▶ **REQUIREMENTS**
Copy out each of the records below word for word, keeping every line in its original order.

┌──

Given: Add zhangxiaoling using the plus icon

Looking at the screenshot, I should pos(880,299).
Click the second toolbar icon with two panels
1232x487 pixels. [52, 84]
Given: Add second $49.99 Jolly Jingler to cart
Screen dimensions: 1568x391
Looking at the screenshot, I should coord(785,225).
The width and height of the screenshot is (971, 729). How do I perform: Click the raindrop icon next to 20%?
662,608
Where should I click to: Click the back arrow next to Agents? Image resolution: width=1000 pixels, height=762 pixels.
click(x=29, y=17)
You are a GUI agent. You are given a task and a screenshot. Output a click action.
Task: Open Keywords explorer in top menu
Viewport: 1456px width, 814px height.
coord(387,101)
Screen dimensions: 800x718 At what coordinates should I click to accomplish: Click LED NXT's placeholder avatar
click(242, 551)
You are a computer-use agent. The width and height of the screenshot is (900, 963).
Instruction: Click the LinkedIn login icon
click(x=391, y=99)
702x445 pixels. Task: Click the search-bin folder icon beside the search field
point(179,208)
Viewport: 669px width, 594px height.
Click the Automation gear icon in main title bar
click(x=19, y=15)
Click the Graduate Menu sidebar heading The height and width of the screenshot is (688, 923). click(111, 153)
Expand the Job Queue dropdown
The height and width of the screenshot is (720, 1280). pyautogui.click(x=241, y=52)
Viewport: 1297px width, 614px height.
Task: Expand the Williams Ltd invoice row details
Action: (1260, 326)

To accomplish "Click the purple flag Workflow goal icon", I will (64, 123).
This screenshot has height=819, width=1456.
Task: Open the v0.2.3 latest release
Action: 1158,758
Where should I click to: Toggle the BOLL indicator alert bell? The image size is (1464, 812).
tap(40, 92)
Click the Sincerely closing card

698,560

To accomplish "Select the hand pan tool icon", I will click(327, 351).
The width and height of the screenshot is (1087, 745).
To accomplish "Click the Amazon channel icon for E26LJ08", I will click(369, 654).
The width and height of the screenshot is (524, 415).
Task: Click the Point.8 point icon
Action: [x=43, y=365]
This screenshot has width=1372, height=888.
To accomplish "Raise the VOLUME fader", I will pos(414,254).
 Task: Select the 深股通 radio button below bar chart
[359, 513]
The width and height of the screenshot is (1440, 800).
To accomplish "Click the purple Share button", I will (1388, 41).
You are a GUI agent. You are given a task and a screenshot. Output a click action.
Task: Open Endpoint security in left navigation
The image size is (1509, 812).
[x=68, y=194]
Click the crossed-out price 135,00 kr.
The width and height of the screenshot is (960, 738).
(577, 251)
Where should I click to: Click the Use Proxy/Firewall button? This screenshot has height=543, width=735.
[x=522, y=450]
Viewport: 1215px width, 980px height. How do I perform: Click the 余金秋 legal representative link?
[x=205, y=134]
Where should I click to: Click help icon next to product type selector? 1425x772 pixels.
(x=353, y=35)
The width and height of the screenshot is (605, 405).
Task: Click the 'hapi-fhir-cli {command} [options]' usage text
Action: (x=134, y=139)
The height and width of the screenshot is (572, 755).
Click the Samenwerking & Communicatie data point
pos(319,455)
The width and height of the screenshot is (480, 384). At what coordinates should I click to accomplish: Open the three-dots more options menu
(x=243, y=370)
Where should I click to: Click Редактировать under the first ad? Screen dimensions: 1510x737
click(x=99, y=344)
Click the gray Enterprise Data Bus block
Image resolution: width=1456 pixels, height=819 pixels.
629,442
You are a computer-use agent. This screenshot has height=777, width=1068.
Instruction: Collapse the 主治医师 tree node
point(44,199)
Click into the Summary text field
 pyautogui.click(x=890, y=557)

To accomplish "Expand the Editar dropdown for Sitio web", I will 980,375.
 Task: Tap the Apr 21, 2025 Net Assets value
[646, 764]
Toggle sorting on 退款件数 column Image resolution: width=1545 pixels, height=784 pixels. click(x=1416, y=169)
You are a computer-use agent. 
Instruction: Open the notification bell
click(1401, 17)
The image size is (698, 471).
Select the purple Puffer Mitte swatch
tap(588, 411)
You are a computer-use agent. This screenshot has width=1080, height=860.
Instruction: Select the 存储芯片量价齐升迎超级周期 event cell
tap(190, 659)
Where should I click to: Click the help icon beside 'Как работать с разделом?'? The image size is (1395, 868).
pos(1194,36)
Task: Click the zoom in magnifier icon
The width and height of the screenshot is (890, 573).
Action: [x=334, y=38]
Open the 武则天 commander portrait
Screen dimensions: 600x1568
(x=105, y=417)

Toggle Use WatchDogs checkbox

└──

▶ **OUTPUT FOR THIS EXERCISE**
Given: Add zhangxiaoling using the plus icon

Looking at the screenshot, I should pos(880,299).
Click the second toolbar icon with two panels
1232x487 pixels. [52, 84]
Given: Add second $49.99 Jolly Jingler to cart
Screen dimensions: 1568x391
Looking at the screenshot, I should coord(785,225).
The width and height of the screenshot is (971, 729). How do I perform: Click the raindrop icon next to 20%?
662,608
Where should I click to: Click the back arrow next to Agents? Image resolution: width=1000 pixels, height=762 pixels.
click(x=29, y=17)
You are a GUI agent. You are given a task and a screenshot. Output a click action.
Task: Open Keywords explorer in top menu
Viewport: 1456px width, 814px height.
coord(387,101)
Screen dimensions: 800x718 At what coordinates should I click to accomplish: Click LED NXT's placeholder avatar
click(242, 551)
You are a computer-use agent. The width and height of the screenshot is (900, 963).
Instruction: Click the LinkedIn login icon
click(x=391, y=99)
702x445 pixels. Task: Click the search-bin folder icon beside the search field
point(179,208)
Viewport: 669px width, 594px height.
Click the Automation gear icon in main title bar
click(x=19, y=15)
Click the Graduate Menu sidebar heading The height and width of the screenshot is (688, 923). click(111, 153)
Expand the Job Queue dropdown
The height and width of the screenshot is (720, 1280). pyautogui.click(x=241, y=52)
Viewport: 1297px width, 614px height.
Task: Expand the Williams Ltd invoice row details
Action: (1260, 326)

To accomplish "Click the purple flag Workflow goal icon", I will (64, 123).
This screenshot has height=819, width=1456.
Task: Open the v0.2.3 latest release
Action: 1158,758
Where should I click to: Toggle the BOLL indicator alert bell? The image size is (1464, 812).
tap(40, 92)
Click the Sincerely closing card

698,560

To accomplish "Select the hand pan tool icon", I will click(327, 351).
The width and height of the screenshot is (1087, 745).
To accomplish "Click the Amazon channel icon for E26LJ08", I will click(369, 654).
The width and height of the screenshot is (524, 415).
Task: Click the Point.8 point icon
Action: [x=43, y=365]
This screenshot has width=1372, height=888.
To accomplish "Raise the VOLUME fader", I will pos(414,254).
 Task: Select the 深股通 radio button below bar chart
[359, 513]
The width and height of the screenshot is (1440, 800).
To accomplish "Click the purple Share button", I will (1388, 41).
You are a GUI agent. You are given a task and a screenshot. Output a click action.
Task: Open Endpoint security in left navigation
The image size is (1509, 812).
[x=68, y=194]
Click the crossed-out price 135,00 kr.
The width and height of the screenshot is (960, 738).
(577, 251)
Where should I click to: Click the Use Proxy/Firewall button? This screenshot has height=543, width=735.
[x=522, y=450]
Viewport: 1215px width, 980px height. How do I perform: Click the 余金秋 legal representative link?
[x=205, y=134]
Where should I click to: Click help icon next to product type selector? 1425x772 pixels.
(x=353, y=35)
The width and height of the screenshot is (605, 405).
Task: Click the 'hapi-fhir-cli {command} [options]' usage text
Action: (x=134, y=139)
The height and width of the screenshot is (572, 755).
Click the Samenwerking & Communicatie data point
pos(319,455)
The width and height of the screenshot is (480, 384). At what coordinates should I click to accomplish: Open the three-dots more options menu
(x=243, y=370)
Where should I click to: Click Редактировать under the first ad? Screen dimensions: 1510x737
click(x=99, y=344)
Click the gray Enterprise Data Bus block
Image resolution: width=1456 pixels, height=819 pixels.
629,442
You are a computer-use agent. This screenshot has height=777, width=1068.
Instruction: Collapse the 主治医师 tree node
point(44,199)
Click into the Summary text field
 pyautogui.click(x=890, y=557)

To accomplish "Expand the Editar dropdown for Sitio web", I will 980,375.
 Task: Tap the Apr 21, 2025 Net Assets value
[646, 764]
Toggle sorting on 退款件数 column Image resolution: width=1545 pixels, height=784 pixels. click(x=1416, y=169)
You are a computer-use agent. 
Instruction: Open the notification bell
click(1401, 17)
The image size is (698, 471).
Select the purple Puffer Mitte swatch
tap(588, 411)
You are a computer-use agent. This screenshot has width=1080, height=860.
Instruction: Select the 存储芯片量价齐升迎超级周期 event cell
tap(190, 659)
Where should I click to: Click the help icon beside 'Как работать с разделом?'? The image size is (1395, 868).
pos(1194,36)
Task: Click the zoom in magnifier icon
The width and height of the screenshot is (890, 573).
Action: [x=334, y=38]
Open the 武则天 commander portrait
Screen dimensions: 600x1568
(x=105, y=417)

Toggle Use WatchDogs checkbox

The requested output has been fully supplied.